Gegen G8 sind die Schüler dagegen entschieden. „Die Mehrheit von uns ist extrem gestresst davon, wie übervoll die Lernpläne sind“, sagt Samlidis. „Gerade für das Sprachenlernen braucht man Zeit zum Sprechen und nicht nur zum Pauken.“ Die Schülervertretung plädiert für eine inklusive Gesamtschule – im Ganztag: „mit Pausen, Lernformen, die auch mal vom Schreibtisch wegführen, einer Schule, die alle mitnimmt in ihrer individuellen Leistungsfähigkeit.“

Hier geht es zum Konzept der Schüler.

Die Eltern

Am Willen der Eltern kann keiner mehr vorbeikommen – ob das Volksbegehren nun durchkommt oder nicht, sagt Dieter Cohnen von der Landeselternschaft der Gymnasien in NRW. „Das hat unsere Umfrage überdeutlich gemacht. Und für dieses Ergebnis werden wir uns einsetzen.“ Die klare Mehrheit der Eltern will G9. „Nur ungefähr 20 Prozent wollen es nicht.
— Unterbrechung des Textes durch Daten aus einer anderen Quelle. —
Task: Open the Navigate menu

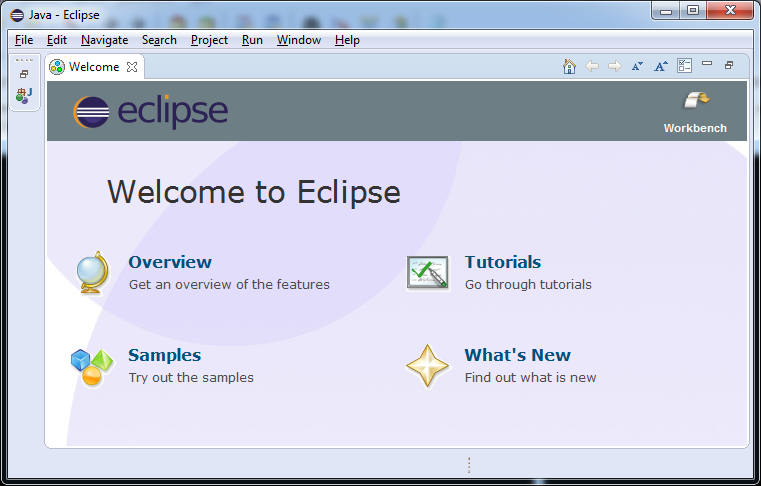Action: (x=104, y=40)
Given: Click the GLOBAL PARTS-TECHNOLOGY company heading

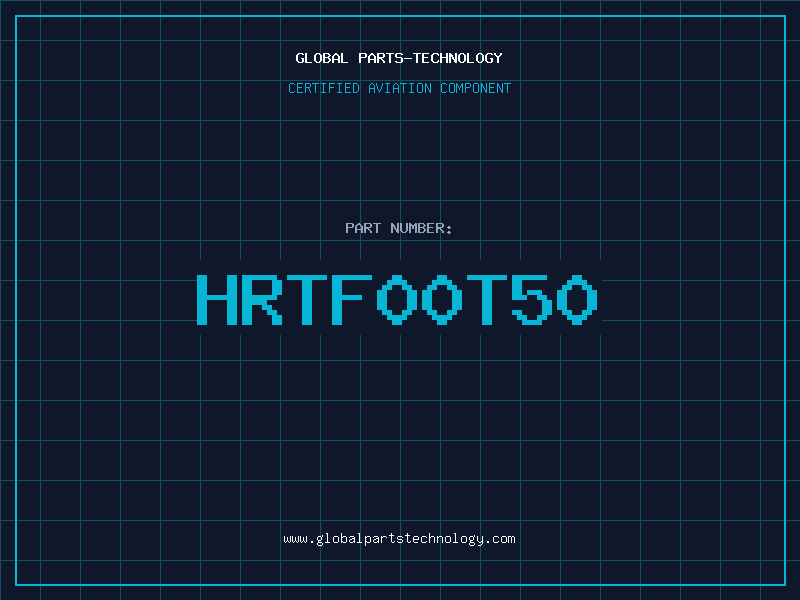Looking at the screenshot, I should coord(399,58).

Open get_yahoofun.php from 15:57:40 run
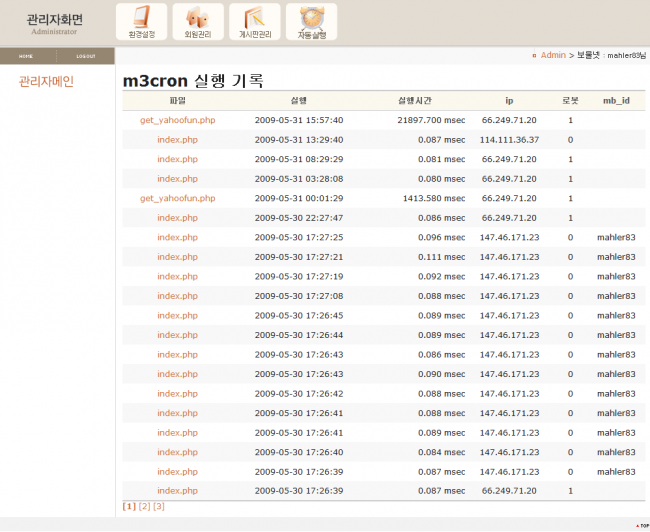point(177,120)
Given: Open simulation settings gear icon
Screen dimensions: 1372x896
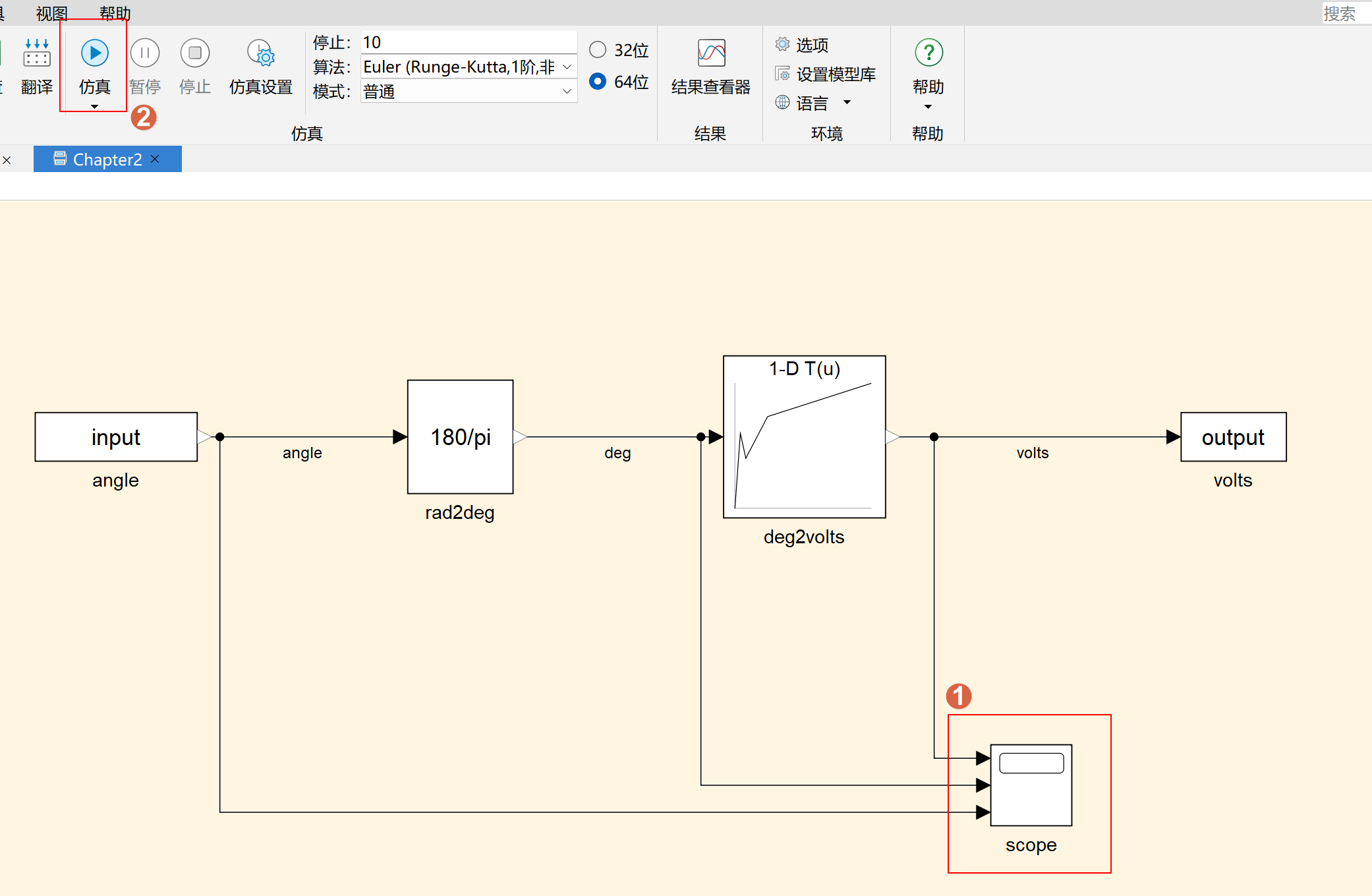Looking at the screenshot, I should point(261,54).
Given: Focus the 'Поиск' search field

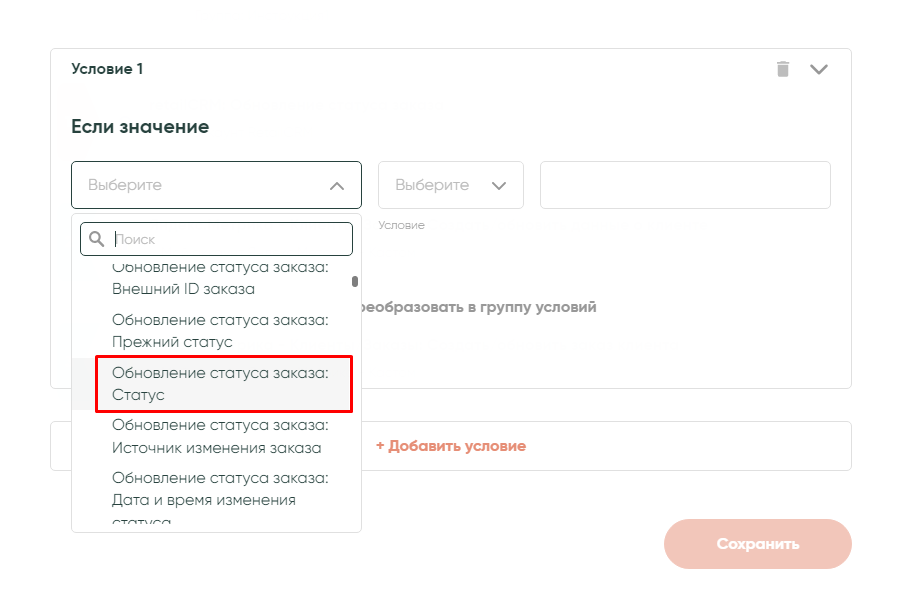Looking at the screenshot, I should (228, 239).
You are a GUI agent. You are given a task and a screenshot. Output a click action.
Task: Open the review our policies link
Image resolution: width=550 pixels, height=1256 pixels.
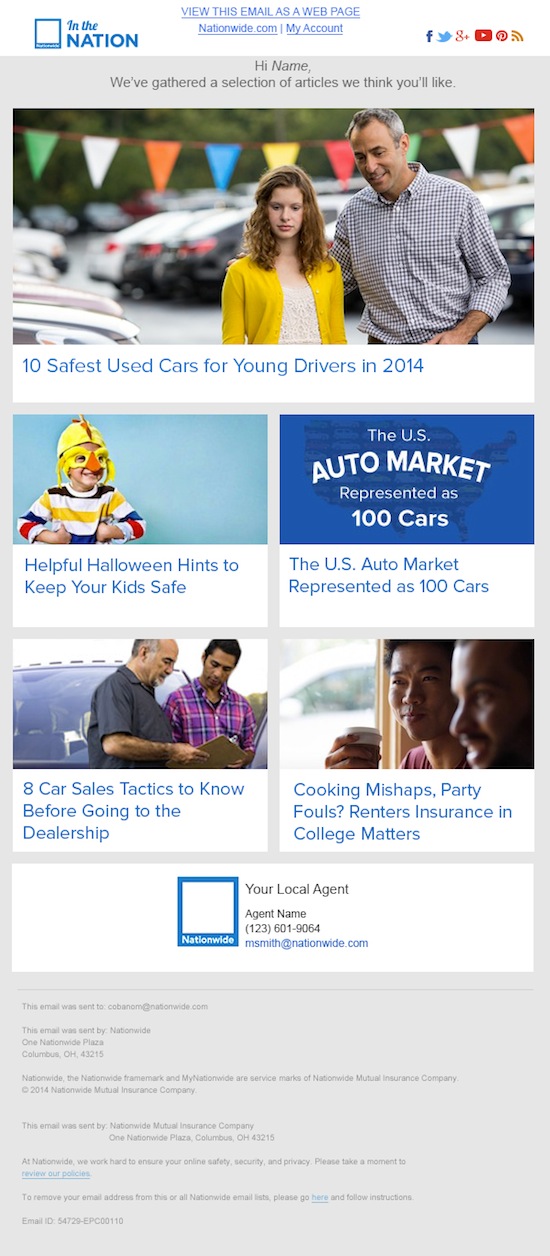point(56,1173)
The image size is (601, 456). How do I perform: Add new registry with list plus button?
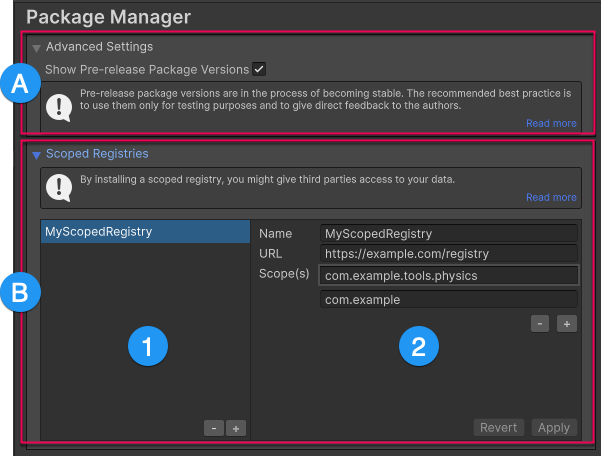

Für sie muss es eine tragfähige Begabtenförderung und den Weg zu einem kürzeren Abitur geben.“ Die Basis sei aber G9, „weil das einfach das ist, was Eltern, Schüler und auch Lehrer besser finden.“

Gegen den Ganztag seien die Eltern aber auch nicht kategorisch. Die Elternvertretung fordert ein offenes Ganztagsangebot mit verlässlichen Angeboten – „für alle, die das wünschen.“ Mit reformiertem Konzept. Verpflichtenden Fachunterricht am Nachmittag in der Unterstufe dagegen wollen sie nicht. Außerdem soll die Verteilung der Unterrichtstunden auf die Fächer geprüft werden und gute Konzepte zu Lehrplänen übernommen werden. Das Volksbegehren werden viele unterschreiben, erwartet Cohnen. „Der Wille zu G9 ist da, und viele sind auch bereit, sich für Veränderung in der Schulpolitik einzusetzen.“

Hier geht es zu den Forderungen der Eltern.

Die Lehrer

Auch Peter Silbernagel, NRW-Vorsitzender des Philologenverbandes – Lehrerverband der Gymnasiallehrer, glaubt, dass viele das Volksbegehren unterstützen werden. „Es wird sich schon nach der Wahl etwas am Schulweg des Gymnasiums in NRW ändern. Dafür ist der Druck der Eltern einfach zu groß.“ Das Problemgefühl der Eltern könne man einfach nicht mehr weg reden, sagt Silbernagel, der selber eher „mit G8 sympathisiert“. Das Volksbegehren spiele dabei eine Rolle. Die zentrale übernehme aber die Umfrage der Elternvertretung. Es sei überdeutlich, dass Eltern G9 wollen, „deshalb präsentieren jetzt auch alle Akteure ihre Ideen, die alle G9 im Namen führen.“

Es sei subjektiv, dass sich die Situation der Kinder an den Schulen stark verschlechtert habe, findet er. Die meisten Gymnasien in NRW wollen keine Veränderung, weil sie sich jetzt auf G8 eingestellt haben. „Auf keinen Fall wollen sie aber selbst entscheiden, ob sie G8 oder G9 anbieten“, sagt der Verbandschef. „Wir brauchen einen politischen Rahmen, der die Verantwortung für eine Regierungsentscheidung zum Thema übernimmt.“ Überlässt man jeder Schule die Wahl, führe das zu Konkurrenz zwischen Stadt und Land, wo man in dünnbesiedelten Regionen nicht innerhalb einer Schule beides anbieten könne. Oder es führe zum Buhlen um Schüler innerhalb einer Stadt und „auch zu nie endenden Diskussionen innerhalb der Schulen, die das mit jedem neu gewählten Schulgremium auch wieder ausfechten müssen“.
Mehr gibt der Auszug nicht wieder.